* JOBS
[1] Using the article on Vuk Cosic, answer the following:
(a) In which city is the digital media lab where Cosic is a staff member?
(b) Where does the art history in The History of Art for Airports begin, and where does it end?
(c) What does Cosic say he likes to believe about art?
[2] Return the passage of the article on Vuk Cosic from the words "Unlike postmodernism’s typically" up to and including the words "of the Internet.", copied with no changes.

By Josephine Berry, 28 September 2006

Vuk Cosic: member of the elite clan of net art’s ‘heroic period’; ascii impresario; lover of lo-technicity; habitué of the European electronic arts conference circuit; staff member at the Soros-funded Ljubljana Digital Media Lab; senior lecturer at the Institute for Paradoxology, Internet, and the Human Emancipation/Enslavement Conundrum; antiquarian dealer in the New; world traveller; multi-linguist and chronic verbalist. Josephine Berry met with him in London this February

 

Vuk Cosic believes in essences: the originality of the avant garde, the possibility of narrative, the lessons of history, what comprises art’s jurisdiction, the right way to make a coffee or prepare a California roll. In one of his best known net art works, The History of Art for Airports, Cosic compresses thousands of years of art history, from the caves of Lascaux to the net art of Jodi, into a few images of recombinant toilet people interacting with cocktail glasses and other airport fare (eat your heart out Ernst Gombrich!). But if representing thousands of years of art history using airport signs seems like a consummately postmodern gesture you only have to consider, and notwithstanding their irony, how much substance these minimal icons endow their referents with. Stripped of its aura, art history is clad in the uniform of utility, its canonical works whittled down to one-line gags.

   

Unlike postmodernism’s typically dehistoricising language of pastiche, this account of aesthetics roots each developmental moment within a life world. The life world is primarily constructed through an elaboration of art’s functionality: art in the service of religion, art in the service of the state, art attempting to elude power. These spare images provide dense ideological and temporal diagrams in the manner of a user’s manual of art history. However, this is the kind of manual that shows you how to take something apart and put it back together again without telling you what the thing is intended for in the first place. Cosic paradoxically combines a positivist modernism of means with a postmodern ambivalence of ends – a strategy which finds its natural home in the economically and ideologically contested space of the Internet.

Given the conventional framing of net art in terms of political resistance – an account which almost naturalises its radicalism by associating its virtuality with the resistance to commodification, and its existence within the global specular and financial network with a default media activism – it is interesting to piece together Cosic’s art histories and his attitude to the politics of art: “I like to believe that art is useless. It liberates me from all these worries”. The conjunction of The History of Art for Airports and this comment beg the question: can art be understood as both utilitarian and useless?

* GIVEN INFORMATION

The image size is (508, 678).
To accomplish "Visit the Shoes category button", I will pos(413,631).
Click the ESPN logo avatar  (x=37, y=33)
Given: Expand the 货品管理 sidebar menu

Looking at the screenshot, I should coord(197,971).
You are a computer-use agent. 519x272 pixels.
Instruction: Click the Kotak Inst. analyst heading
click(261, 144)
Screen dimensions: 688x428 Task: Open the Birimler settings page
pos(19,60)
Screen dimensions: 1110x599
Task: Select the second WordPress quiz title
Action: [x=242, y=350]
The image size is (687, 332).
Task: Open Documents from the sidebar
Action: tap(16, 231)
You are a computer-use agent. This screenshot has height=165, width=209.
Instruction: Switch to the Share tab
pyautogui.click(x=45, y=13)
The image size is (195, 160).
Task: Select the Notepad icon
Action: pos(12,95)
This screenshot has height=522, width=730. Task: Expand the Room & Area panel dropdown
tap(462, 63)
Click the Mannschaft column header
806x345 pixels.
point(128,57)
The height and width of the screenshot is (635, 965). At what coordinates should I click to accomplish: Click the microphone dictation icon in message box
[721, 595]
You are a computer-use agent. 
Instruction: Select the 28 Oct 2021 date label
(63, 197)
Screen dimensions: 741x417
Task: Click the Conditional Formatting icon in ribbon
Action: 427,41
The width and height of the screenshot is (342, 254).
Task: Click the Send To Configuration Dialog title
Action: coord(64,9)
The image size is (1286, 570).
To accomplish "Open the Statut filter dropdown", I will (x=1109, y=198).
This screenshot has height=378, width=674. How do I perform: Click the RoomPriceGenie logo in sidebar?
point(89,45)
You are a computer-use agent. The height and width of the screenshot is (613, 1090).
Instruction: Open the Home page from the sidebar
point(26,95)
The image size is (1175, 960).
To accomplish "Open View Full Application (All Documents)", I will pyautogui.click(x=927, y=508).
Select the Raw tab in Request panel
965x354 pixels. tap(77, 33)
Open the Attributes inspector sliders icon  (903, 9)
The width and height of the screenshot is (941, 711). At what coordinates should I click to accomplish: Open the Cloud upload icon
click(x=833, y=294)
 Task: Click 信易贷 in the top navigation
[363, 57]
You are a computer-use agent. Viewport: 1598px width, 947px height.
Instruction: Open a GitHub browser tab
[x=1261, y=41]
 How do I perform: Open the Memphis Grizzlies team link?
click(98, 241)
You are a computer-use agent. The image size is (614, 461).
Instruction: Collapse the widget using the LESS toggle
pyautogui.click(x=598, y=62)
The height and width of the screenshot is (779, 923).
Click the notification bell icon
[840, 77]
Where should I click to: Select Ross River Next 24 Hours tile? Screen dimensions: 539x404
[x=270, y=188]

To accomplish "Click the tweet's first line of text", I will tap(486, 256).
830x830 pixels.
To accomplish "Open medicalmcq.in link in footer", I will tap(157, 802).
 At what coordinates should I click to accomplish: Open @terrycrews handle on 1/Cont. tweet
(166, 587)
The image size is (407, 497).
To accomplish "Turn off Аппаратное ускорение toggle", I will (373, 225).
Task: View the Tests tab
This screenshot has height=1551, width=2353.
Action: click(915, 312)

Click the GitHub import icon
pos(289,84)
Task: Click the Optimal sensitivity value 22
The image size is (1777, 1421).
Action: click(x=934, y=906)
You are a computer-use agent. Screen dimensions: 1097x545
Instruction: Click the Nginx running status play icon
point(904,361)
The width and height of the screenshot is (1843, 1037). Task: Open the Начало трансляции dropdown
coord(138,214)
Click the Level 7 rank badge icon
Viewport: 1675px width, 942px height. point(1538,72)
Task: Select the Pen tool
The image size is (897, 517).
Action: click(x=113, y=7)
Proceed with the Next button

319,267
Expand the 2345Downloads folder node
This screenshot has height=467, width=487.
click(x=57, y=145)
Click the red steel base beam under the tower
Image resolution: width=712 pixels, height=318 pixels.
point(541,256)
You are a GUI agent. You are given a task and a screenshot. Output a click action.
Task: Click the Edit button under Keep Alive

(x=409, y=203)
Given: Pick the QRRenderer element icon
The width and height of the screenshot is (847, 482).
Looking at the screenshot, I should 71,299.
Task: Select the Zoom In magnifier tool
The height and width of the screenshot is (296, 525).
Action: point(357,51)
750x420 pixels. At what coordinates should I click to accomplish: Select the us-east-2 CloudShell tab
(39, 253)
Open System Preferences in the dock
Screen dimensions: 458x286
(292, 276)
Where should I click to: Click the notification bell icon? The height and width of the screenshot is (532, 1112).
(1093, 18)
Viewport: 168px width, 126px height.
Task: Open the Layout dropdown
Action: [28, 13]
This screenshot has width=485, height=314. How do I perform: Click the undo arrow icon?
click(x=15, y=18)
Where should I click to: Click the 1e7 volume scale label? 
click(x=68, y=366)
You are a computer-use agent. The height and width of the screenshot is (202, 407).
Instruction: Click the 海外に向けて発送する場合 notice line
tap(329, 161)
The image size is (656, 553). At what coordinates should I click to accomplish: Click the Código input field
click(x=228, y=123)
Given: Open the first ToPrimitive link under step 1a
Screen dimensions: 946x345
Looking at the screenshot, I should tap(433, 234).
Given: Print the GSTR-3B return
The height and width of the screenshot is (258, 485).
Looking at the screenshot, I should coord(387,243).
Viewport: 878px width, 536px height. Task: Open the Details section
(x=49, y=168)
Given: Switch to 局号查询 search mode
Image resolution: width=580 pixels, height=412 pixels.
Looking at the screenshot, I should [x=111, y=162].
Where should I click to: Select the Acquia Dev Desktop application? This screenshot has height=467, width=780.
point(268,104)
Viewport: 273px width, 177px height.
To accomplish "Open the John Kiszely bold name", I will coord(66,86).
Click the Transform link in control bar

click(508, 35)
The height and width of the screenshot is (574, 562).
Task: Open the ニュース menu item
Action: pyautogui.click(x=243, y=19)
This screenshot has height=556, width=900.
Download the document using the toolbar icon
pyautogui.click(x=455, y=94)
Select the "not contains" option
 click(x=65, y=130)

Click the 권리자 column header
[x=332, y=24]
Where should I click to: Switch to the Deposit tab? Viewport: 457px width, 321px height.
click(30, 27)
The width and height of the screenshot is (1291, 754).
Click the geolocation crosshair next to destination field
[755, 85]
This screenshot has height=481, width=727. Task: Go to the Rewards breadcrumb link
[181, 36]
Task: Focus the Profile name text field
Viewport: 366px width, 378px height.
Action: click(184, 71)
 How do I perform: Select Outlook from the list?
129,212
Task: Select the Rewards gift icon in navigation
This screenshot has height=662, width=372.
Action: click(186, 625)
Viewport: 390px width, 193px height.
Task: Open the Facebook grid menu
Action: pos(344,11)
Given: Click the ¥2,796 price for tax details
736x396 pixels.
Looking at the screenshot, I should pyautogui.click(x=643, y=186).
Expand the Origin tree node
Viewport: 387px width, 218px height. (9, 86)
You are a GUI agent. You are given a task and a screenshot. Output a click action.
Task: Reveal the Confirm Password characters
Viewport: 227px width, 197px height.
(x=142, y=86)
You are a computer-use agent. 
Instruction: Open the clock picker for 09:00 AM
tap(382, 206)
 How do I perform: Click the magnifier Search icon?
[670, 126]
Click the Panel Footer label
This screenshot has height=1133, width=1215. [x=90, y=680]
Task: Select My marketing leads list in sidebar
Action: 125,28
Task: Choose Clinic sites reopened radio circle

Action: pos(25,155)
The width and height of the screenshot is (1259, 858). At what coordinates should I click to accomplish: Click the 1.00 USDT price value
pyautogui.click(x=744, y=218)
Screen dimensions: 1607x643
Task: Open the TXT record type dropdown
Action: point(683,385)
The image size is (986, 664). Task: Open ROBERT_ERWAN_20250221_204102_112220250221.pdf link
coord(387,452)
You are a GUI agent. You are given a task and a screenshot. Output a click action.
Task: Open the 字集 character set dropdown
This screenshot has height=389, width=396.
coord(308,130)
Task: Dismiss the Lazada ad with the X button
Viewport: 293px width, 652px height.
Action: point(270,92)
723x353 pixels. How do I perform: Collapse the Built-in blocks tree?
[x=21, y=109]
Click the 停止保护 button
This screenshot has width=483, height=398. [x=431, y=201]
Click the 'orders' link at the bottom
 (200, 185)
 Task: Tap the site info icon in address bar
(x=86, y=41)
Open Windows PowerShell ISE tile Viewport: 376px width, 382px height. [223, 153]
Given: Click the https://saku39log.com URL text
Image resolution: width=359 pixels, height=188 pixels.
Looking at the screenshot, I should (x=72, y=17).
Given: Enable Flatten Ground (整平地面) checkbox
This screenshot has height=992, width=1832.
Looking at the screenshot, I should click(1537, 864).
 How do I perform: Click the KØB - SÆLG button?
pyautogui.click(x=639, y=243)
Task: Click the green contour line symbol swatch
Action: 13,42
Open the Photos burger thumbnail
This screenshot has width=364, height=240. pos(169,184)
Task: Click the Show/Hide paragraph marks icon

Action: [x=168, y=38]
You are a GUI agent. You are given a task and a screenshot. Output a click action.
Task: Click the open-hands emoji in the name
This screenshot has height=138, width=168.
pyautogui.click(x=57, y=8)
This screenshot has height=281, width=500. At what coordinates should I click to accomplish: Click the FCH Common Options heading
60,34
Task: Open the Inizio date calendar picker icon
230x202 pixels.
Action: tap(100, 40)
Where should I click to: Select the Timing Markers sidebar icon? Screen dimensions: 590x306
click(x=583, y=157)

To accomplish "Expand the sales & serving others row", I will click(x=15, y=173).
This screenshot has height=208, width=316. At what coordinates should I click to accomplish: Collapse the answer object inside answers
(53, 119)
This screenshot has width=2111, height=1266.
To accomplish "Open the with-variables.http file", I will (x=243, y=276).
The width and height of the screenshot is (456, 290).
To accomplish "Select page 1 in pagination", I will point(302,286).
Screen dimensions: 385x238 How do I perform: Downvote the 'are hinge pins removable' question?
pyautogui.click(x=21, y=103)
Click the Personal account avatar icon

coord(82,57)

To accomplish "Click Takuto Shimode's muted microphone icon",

* OUTPUTS IN ORDER
[1]
(a) Ljubljana
(b) It begins with the caves of Lascaux and ends with the net art of Jodi.
(c) That art is useless.

[2]
Unlike postmodernism’s typically dehistoricising language of pastiche, this account of aesthetics roots each developmental moment within a life world. The life world is primarily constructed through an elaboration of art’s functionality: art in the service of religion, art in the service of the state, art attempting to elude power. These spare images provide dense ideological and temporal diagrams in the manner of a user’s manual of art history. However, this is the kind of manual that shows you how to take something apart and put it back together again without telling you what the thing is intended for in the first place. Cosic paradoxically combines a positivist modernism of means with a postmodern ambivalence of ends – a strategy which finds its natural home in the economically and ideologically contested space of the Internet.